By embedding controls into their low-code platform of choice, companies can avoid the specter of dangerous “shadow computing,” where applications are built outside of the view of central IT management, Ross says. He insists that platforms in this space must adhere to industry standards when it comes to regulations such as the EU’s General Data Protection Regulation (GDPR) or the US Privacy Act. health insurance portability and accountability (HIPAA).

“Teams in an organization can then build the solutions they need, while IT managers have peace of mind knowing their standards are being met. We know that data can sometimes sit in silos. But with diligently executed low-code, a business has the ability to get a unified view of their data in a single, accessible, and compliant solution,” adds Ross.

Two sets of tools

In the low-code software market, two main types of technology platforms are emerging. First, there are dedicated low-code specialists who develop tools to speed up programming, including Appian, Mendix, and OutSystems. Second, there is a new generation of low-code platforms that are attached to existing cloud software companies: ServiceNow, Salesforce and Microsoft are not pure-play low-code companies, but the low-code tools of these companies offer customers an additional level of freedom. to innovate, self-customize and prototype as they try to solve their own problems.

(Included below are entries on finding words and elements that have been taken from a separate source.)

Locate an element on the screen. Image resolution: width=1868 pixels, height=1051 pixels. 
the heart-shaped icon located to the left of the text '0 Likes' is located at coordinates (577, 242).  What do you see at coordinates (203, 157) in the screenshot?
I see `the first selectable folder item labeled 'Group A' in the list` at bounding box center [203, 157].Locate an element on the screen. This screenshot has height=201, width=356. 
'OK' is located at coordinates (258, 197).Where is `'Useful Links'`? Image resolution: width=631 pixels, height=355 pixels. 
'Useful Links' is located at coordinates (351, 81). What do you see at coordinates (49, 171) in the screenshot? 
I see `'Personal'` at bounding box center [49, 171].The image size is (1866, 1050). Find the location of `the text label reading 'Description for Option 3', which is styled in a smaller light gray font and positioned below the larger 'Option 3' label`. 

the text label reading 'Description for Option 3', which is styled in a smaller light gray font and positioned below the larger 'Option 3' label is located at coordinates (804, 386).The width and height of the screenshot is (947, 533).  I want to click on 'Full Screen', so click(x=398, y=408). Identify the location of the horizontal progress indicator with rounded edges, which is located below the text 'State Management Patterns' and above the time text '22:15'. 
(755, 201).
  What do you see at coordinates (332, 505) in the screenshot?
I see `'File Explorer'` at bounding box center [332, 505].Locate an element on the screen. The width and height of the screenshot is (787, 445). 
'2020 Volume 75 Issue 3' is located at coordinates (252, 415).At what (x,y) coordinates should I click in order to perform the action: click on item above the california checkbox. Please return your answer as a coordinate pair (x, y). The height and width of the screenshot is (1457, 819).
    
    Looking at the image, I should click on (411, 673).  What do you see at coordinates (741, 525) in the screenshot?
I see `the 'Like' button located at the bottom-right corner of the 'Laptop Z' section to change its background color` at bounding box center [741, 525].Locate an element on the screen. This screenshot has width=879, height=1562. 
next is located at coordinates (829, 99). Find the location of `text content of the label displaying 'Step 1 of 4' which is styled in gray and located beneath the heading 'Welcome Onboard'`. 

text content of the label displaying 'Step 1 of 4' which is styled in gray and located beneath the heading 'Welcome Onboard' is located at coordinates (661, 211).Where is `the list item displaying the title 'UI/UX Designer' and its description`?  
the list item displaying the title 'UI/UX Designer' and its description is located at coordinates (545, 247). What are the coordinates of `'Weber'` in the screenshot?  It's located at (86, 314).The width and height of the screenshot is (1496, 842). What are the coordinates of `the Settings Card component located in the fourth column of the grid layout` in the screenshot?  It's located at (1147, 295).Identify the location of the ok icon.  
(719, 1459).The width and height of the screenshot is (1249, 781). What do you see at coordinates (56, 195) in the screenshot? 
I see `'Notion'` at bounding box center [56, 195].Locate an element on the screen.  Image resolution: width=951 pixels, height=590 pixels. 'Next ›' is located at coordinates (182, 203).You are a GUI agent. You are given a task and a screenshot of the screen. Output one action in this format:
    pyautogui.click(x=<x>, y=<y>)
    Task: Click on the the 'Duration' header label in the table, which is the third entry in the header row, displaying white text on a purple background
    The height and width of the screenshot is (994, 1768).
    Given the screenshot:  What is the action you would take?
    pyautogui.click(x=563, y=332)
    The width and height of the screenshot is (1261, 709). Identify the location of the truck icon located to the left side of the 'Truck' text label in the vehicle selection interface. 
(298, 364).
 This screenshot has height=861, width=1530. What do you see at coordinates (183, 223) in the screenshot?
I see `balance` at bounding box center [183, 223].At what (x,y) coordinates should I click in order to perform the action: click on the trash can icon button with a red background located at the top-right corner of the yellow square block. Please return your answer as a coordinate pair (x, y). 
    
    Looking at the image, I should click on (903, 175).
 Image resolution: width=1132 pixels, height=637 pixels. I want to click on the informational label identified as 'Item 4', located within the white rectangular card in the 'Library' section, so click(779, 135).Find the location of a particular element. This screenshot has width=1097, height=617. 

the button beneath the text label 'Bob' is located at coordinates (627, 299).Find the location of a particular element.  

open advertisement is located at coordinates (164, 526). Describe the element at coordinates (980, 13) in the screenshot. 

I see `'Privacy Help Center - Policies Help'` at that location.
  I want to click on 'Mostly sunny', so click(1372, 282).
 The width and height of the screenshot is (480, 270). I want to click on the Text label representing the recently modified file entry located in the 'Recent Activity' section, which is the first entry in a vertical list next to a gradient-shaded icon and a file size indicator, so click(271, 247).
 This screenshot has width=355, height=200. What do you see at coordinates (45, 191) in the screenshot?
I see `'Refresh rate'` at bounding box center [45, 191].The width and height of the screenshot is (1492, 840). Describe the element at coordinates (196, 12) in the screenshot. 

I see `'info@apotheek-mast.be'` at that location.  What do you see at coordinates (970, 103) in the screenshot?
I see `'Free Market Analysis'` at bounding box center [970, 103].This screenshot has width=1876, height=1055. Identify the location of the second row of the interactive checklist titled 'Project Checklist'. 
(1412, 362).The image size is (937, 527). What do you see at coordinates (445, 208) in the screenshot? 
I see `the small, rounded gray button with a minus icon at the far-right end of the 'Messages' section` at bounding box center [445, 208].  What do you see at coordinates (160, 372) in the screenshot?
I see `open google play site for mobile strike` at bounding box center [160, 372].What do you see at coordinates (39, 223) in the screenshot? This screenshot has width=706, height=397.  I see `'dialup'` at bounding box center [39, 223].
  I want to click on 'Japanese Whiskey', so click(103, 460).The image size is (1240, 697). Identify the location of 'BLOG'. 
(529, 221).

The broader benefit of technologies like ServiceNow Creator Workflows, Salesforce’s low-code offering, and Microsoft Power Apps is that these vendors won’t necessarily need to support every conceivable user-created feature. It also helps customers because they don’t have to rely on vendors for maintenance and support.

“No-code tools can take a lot of the hassle out of software development. They also make it much more accessible,” says Dr. Holly Cummins, principal software engineer at Red Hat, a software developer founded on the principles of open source, now part of IBM.”With the right tools, anyone can build software and build it quickly. The catch is that these types of tools are better suited to certain types of simple tasks, like filling out forms and simple approval workflows.

While no-code tools make things easy, they can also make difficult things harder. Although no-code systems are more accessible to people who aren’t software engineers, Cummins notes that in some ways they’re less accessible to software engineers, who may find that their usual tools and professional practices don’t work. not when they have to agree with the offer without code.

“Most developers will tell you that typing code is only a small part of their skill set. Managing interactions with other software, making updates seamless, and catching weird bugs is where the big intellectual work happens,” says Cummins.

Disadvantages of development

But there are always potential weaknesses. All software tends to become brittle over time, Cummins notes. This is especially true for some low-code and no-code shortcut systems, which are usually tightly locked to the parent platform.

“This can make the resulting applications harder to maintain and harder to integrate with other, newer systems. It also makes them more difficult to understand and monitor. As it matures, the software industry begins to feel the weight of its past,” says Cummins.

The bottom line is that no-code and low-code software will always come down to the trade-off between performance and flexibility over simplicity. As we now embrace the layers of abstraction in these software development tools, it is important to remember that application flexibility itself is not a factor of software code. It depends on our ability to understand, interpret and manage the blocks of code we work and create with.

With the right enabling constraints, we can use no-code and low-code for a better competitive advantage for everyone. As for seasoned programmers, they can focus on building even more complex model resolutions, which they can ultimately compartmentalize further into abstract toolsets. Order a bigger pizza, dear software team – you’ll need it.